------ MATERIAL SUPPLIED ------

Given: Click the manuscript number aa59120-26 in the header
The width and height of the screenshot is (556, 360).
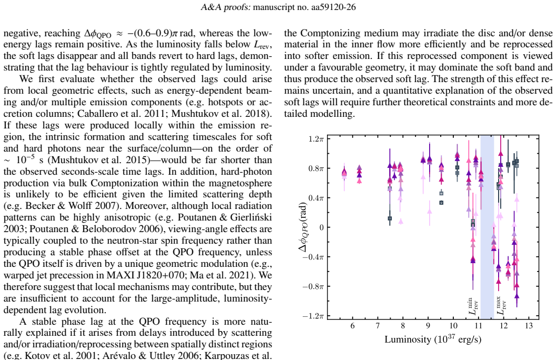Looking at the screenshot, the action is coord(333,7).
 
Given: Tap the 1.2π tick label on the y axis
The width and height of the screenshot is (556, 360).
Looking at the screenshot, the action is coord(316,138).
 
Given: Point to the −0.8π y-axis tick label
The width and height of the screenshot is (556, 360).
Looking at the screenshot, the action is coord(313,286).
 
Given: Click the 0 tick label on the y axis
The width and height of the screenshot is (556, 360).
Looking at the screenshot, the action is coord(322,227).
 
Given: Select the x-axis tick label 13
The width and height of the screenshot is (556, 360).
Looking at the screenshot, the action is coord(529,326).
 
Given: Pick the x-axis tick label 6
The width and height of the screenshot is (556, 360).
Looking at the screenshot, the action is coord(352,326).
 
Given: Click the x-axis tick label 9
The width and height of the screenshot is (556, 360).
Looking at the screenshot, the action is coord(428,326).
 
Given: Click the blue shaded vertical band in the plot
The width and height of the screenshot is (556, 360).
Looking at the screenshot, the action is coord(487,227).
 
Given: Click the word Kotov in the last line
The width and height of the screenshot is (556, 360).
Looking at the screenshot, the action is coord(34,355).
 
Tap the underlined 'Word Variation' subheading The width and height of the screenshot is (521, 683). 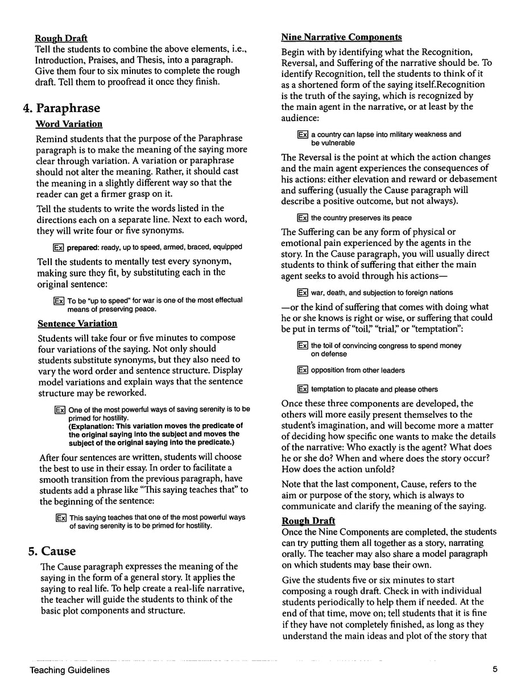pos(69,124)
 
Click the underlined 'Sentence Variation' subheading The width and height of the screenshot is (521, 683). pos(77,323)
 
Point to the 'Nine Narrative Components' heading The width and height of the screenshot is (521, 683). pos(341,38)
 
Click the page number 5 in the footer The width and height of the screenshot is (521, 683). pos(496,670)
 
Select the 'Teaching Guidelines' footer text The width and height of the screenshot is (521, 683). pos(70,670)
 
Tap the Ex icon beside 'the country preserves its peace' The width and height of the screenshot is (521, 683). pos(303,218)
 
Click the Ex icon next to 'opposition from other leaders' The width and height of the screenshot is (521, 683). pos(303,371)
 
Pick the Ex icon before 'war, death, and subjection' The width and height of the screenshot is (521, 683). pos(303,293)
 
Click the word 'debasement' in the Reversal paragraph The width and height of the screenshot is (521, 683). pos(471,179)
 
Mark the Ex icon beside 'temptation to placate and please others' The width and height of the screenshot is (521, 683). pos(303,389)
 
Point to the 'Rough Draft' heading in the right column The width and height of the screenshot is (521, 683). pos(308,521)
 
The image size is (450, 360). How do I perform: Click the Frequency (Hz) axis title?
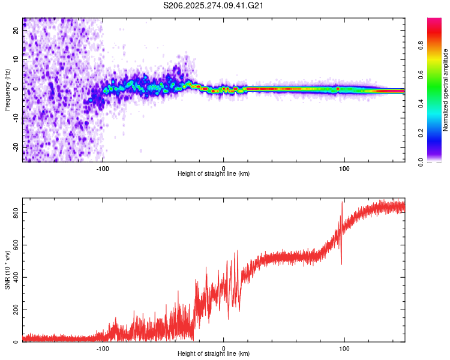coord(7,89)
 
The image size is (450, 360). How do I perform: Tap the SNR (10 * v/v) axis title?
coord(7,271)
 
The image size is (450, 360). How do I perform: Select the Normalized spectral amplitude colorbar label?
coord(445,90)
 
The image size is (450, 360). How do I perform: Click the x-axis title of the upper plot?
coord(214,173)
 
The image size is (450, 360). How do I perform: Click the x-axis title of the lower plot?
coord(214,354)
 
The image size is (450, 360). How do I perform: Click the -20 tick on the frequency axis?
coord(16,146)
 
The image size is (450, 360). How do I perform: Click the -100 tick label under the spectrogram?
coord(103,168)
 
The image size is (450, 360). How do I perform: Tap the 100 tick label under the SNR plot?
coord(344,348)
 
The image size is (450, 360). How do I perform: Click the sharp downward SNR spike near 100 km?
coord(341,263)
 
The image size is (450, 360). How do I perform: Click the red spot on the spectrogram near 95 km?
coord(338,89)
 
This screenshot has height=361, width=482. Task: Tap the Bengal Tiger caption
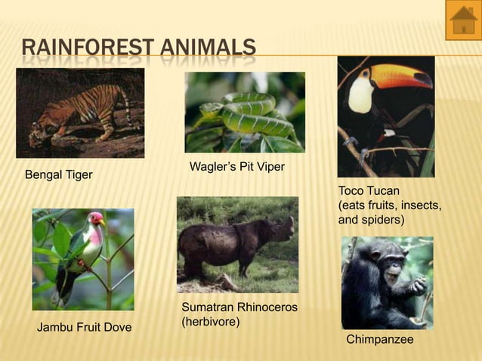click(x=59, y=175)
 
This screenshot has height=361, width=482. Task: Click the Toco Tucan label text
click(x=369, y=190)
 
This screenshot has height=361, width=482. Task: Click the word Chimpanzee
click(x=379, y=340)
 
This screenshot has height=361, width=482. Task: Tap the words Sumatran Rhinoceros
click(x=239, y=307)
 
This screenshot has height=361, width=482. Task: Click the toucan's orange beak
click(x=400, y=75)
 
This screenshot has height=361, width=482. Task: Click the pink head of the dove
click(x=96, y=220)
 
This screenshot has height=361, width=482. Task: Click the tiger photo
click(x=80, y=113)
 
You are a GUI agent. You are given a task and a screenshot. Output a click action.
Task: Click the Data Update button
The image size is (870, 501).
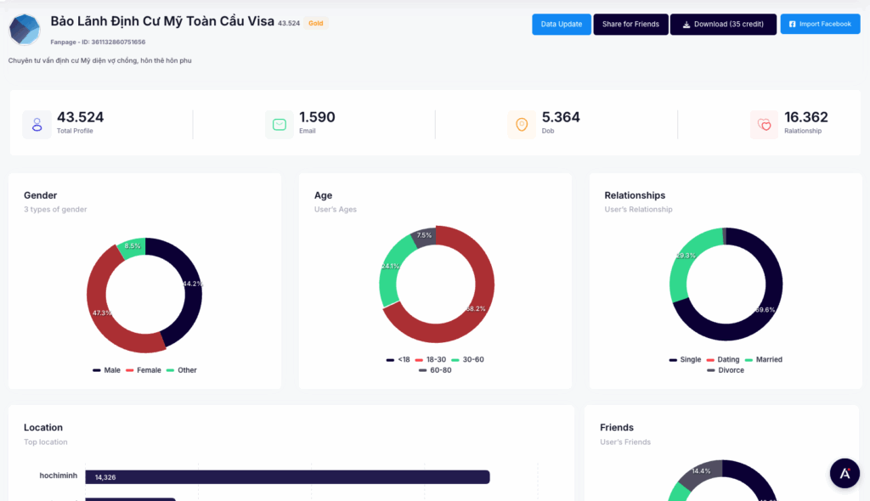[x=562, y=24]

------

• [DESCRIPTION OF THE TASK]: Render the material from the line containing "Click the Ex" through the line containing "click(x=59, y=175)", inclusive, as a JSON list of strings with one string per line and blank lines omitted. Leave the pictures out of the answer.

• [PROBLEM SOLUTION]:
[
  "Click the Ex icon next to 'opposition from other leaders' The width and height of the screenshot is (521, 683). pos(303,371)",
  "Pick the Ex icon before 'war, death, and subjection' The width and height of the screenshot is (521, 683). pos(303,293)",
  "Click the word 'debasement' in the Reversal paragraph The width and height of the screenshot is (521, 683). pos(471,179)",
  "Mark the Ex icon beside 'temptation to placate and please others' The width and height of the screenshot is (521, 683). pos(303,389)",
  "Point to the 'Rough Draft' heading in the right column The width and height of the screenshot is (521, 683). pos(308,521)",
  "The image size is (450, 360). How do I perform: Click the Frequency (Hz) axis title?",
  "coord(7,89)",
  "The image size is (450, 360). How do I perform: Tap the SNR (10 * v/v) axis title?",
  "coord(7,271)",
  "The image size is (450, 360). How do I perform: Select the Normalized spectral amplitude colorbar label?",
  "coord(445,90)",
  "The image size is (450, 360). How do I perform: Click the x-axis title of the upper plot?",
  "coord(214,173)",
  "The image size is (450, 360). How do I perform: Click the x-axis title of the lower plot?",
  "coord(214,354)",
  "The image size is (450, 360). How do I perform: Click the -20 tick on the frequency axis?",
  "coord(16,146)",
  "The image size is (450, 360). How do I perform: Click the -100 tick label under the spectrogram?",
  "coord(103,168)",
  "The image size is (450, 360). How do I perform: Tap the 100 tick label under the SNR plot?",
  "coord(344,348)",
  "The image size is (450, 360). How do I perform: Click the sharp downward SNR spike near 100 km?",
  "coord(341,263)",
  "The image size is (450, 360). How do I perform: Click the red spot on the spectrogram near 95 km?",
  "coord(338,89)",
  "This screenshot has height=361, width=482. Task: Tap the Bengal Tiger caption",
  "click(x=59, y=175)"
]